Clin Res Cardiol (2025). DOI 10.1007/s00392-025-02737-x
1Universitätsklinikum Schleswig-Holstein Medizinische Klinik II / Kardiologie, Angiologie, Intensivmedizin Lübeck, Deutschland; 2Universitätsklinikum Düsseldorf Institut für Molekulare Kardiologie Düsseldorf, Deutschland; 3Universitätsklinikum Schleswig-Holstein Klinik für Herz- und Gefäßchirurgie Kiel, Deutschland
Takotsubo syndrome (TTS) is an acute, stress-induced cardiomyopathy characterized by transient left ventricular dysfunction in the absence of acute coronary artery obstruction.

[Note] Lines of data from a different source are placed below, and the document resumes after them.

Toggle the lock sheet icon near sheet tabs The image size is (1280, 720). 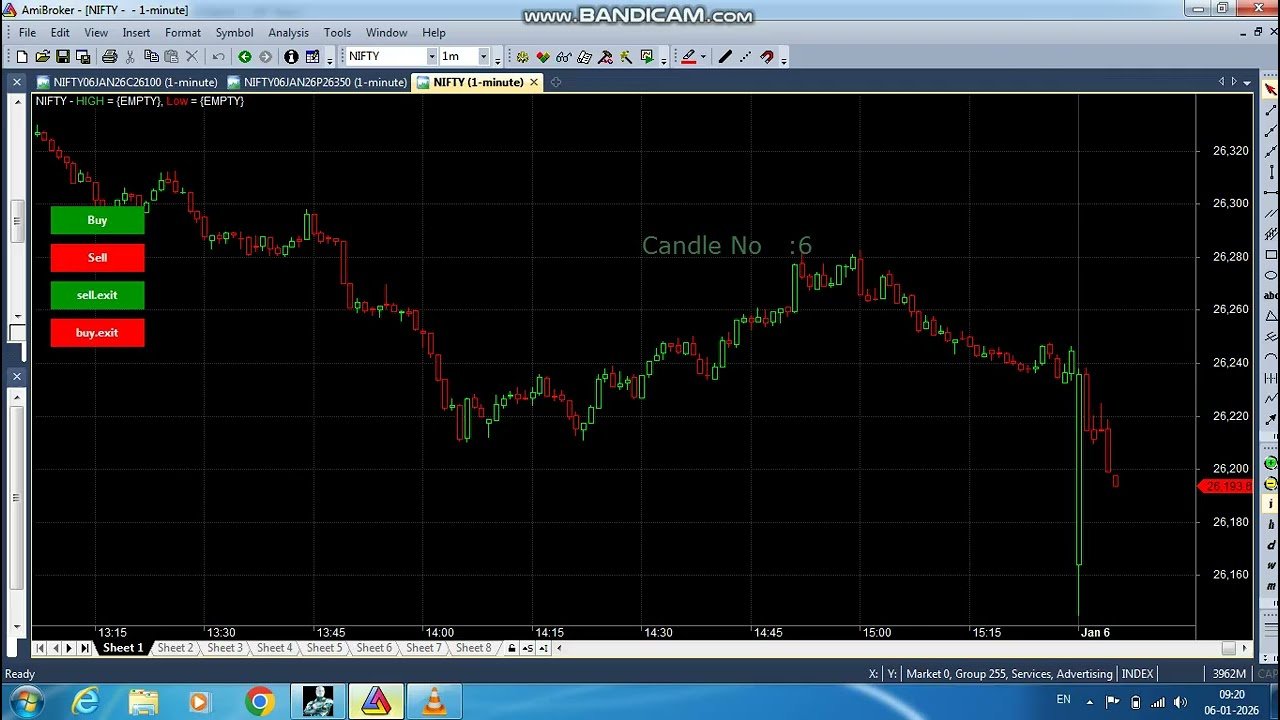point(510,648)
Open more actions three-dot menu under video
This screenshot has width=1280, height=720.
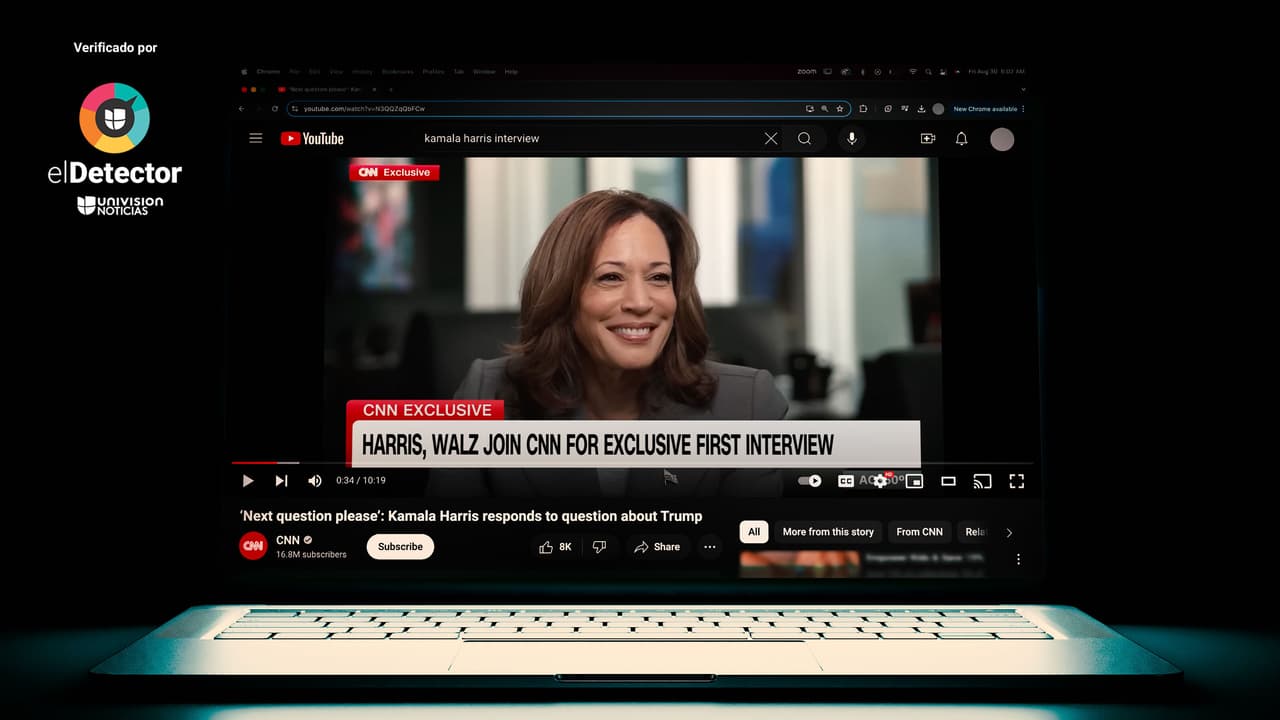[709, 547]
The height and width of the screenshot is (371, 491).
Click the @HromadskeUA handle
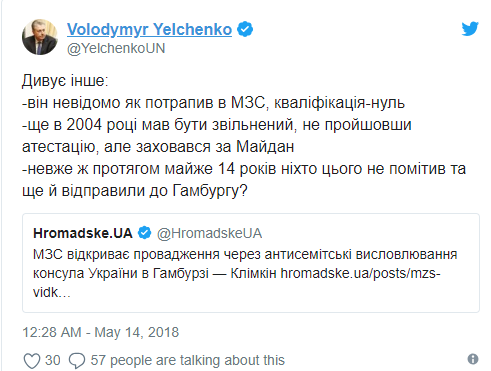point(209,233)
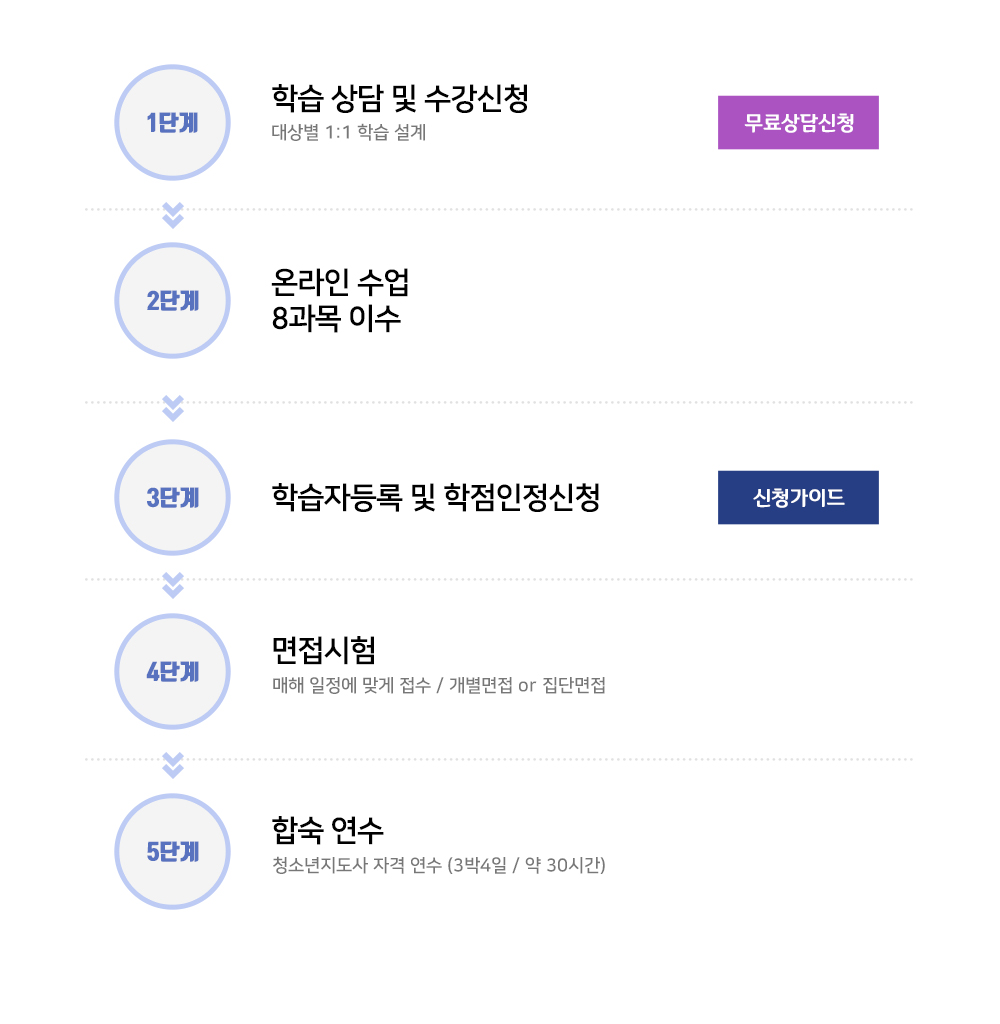The width and height of the screenshot is (1000, 1024).
Task: Click the dotted divider above 5단계
Action: click(499, 760)
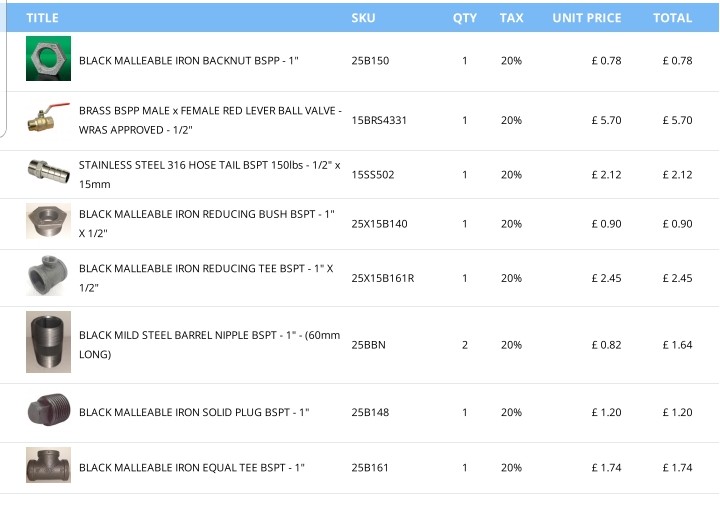Viewport: 720px width, 526px height.
Task: Click the TITLE column header
Action: 42,18
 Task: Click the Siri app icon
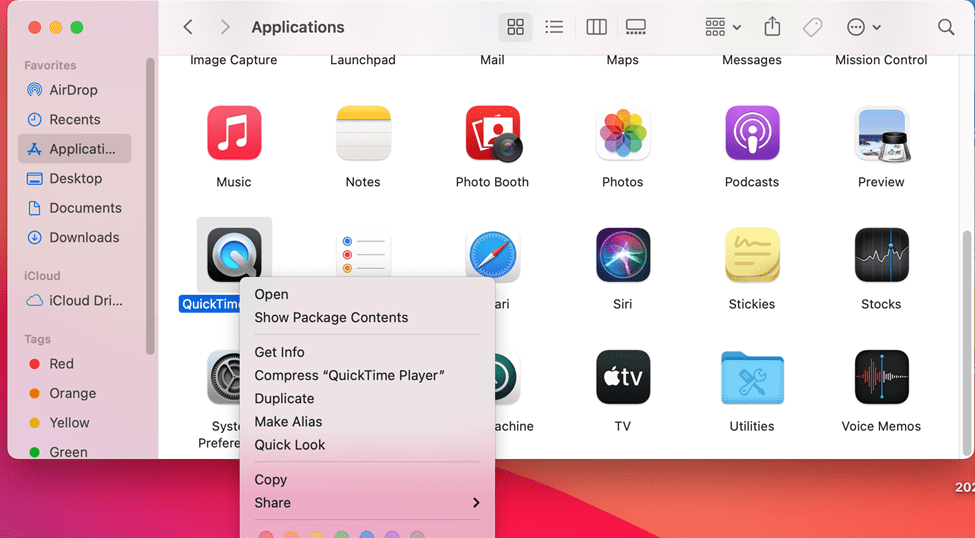622,256
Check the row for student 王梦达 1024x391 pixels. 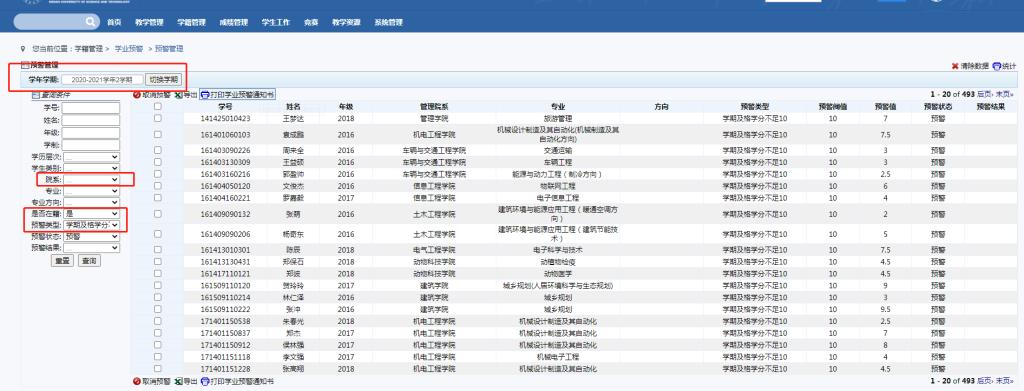[157, 118]
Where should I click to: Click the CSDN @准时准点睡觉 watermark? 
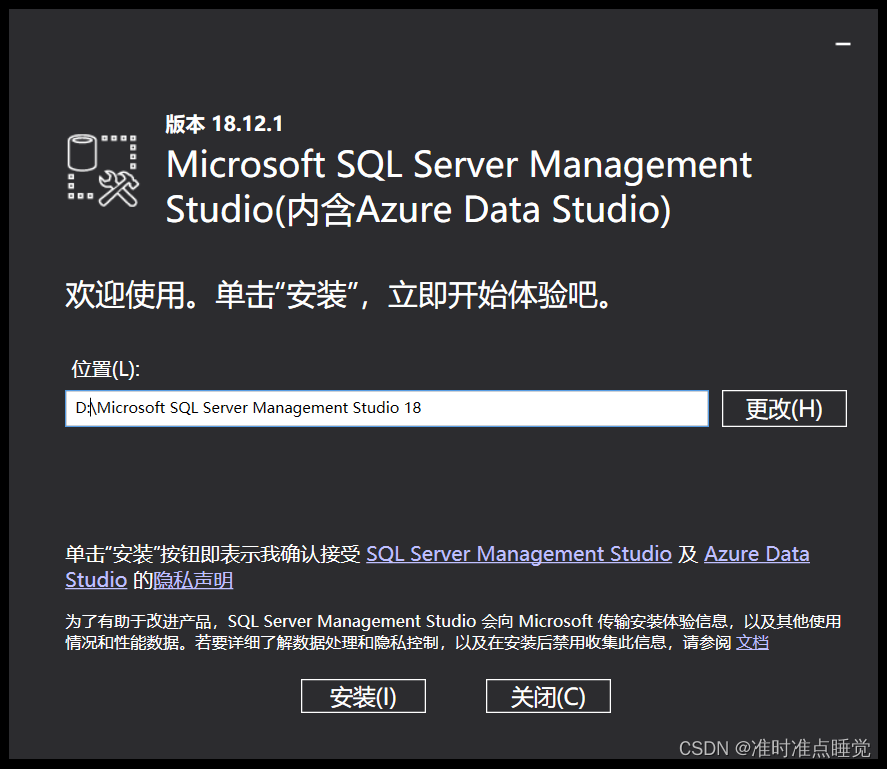[x=774, y=749]
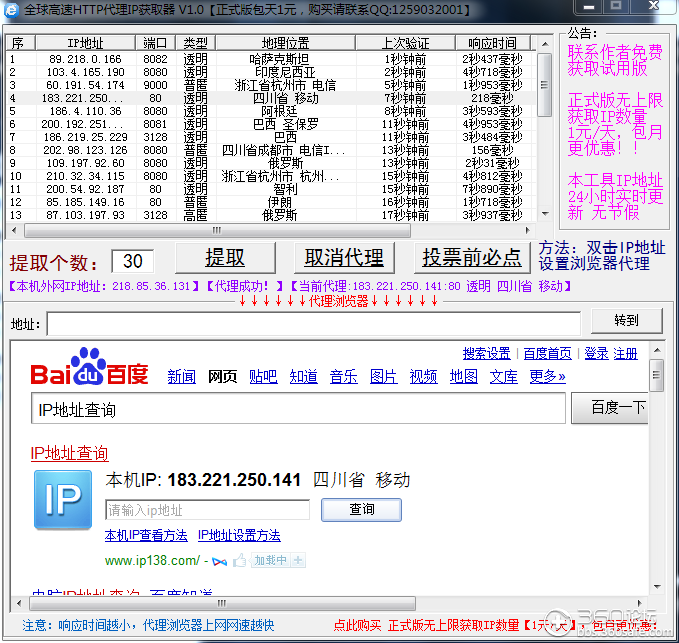Click the app icon in title bar
The height and width of the screenshot is (643, 679).
[12, 9]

Despite its clinical relevance, the molecular underpinnings and recovery dynamics of TTS remain incompletely un derstood, impeding the development of diagnostic biomarkers and targeted therapies. Emerging evidence implicates innate immune mechanisms—particularly neutrophil activity—in the pathogenesis of TTS.
Purpose:
This study aimed to delineate neutrophil-driven inflammatory responses in patients with TTS and to assess targeted anti-inflammatory interventions in a validated murine TTS model.
Methods:
Peripheral blood (n=30) and myocardial biopsies (n=8) from TTS patients were obtained on days 1 and 4 post-diagnosis and compared with healthy controls (n=10). Immune phenotyping was performed using multiparameter flow cytometry. In parallel, a murine model of TTS was established via intraperitoneal epinephrine administration (2.5 mg/kg), mimicking stress-induced myocardial dysfunction. Serial cardiac MRI using a fluorine-based neutrophil-specific tracer enabled real-time visualization of immune cell infiltration and its temporal and spatial correlation with myocardial dysfunction. Neutrophil-targeted interventions included depletion with anti-Ly6G antibodies and colchicine-based anti-inflammatory treatment.
Results:
TTS patients exhibited a robust systemic neutrophilic response with increased activation markers in peripheral blood by day 1. By day 4, there was a marked rise in reverse-migrated neutrophils, indicating significant prior myocardial infiltration. Activated neutrophils were also isolated from affected cardiac tissue (Fig. 1). These findings were mirrored in the murine model, which demonstrated early and focal neutrophil accumulation in regions of wall motion abnormalities within minutes of TTS induction, as visualized by cardiac MRI (Fig.2). Functional imaging demonstrated that, compared to the epinephrine-only group (LV-EF: 36.4 ± 7.3%), neutrophil depletion significantly improved left ventricular function (51.4 ± 4.1%, p=0.0048), while colchicine treatment resulted in an even more pronounced recovery (59.9 ± 6.4%, p=0.0001).
Conclusion:
This study provides compelling evidence that neutrophil-driven inflammation plays a central mechanistic role in the pathophysiology of TTS. The early activation, reverse transmigration, and myocardial accumulation of neutrophils appear to directly impair ventricular function. Therapeutic modulation of this axis via targeted depletion or colchicine treatment significantly restored cardiac performance in vivo. These findings position inflammation—and neutrophils in particular—as a promising therapeutic target in TTS and warrant further clinical translation.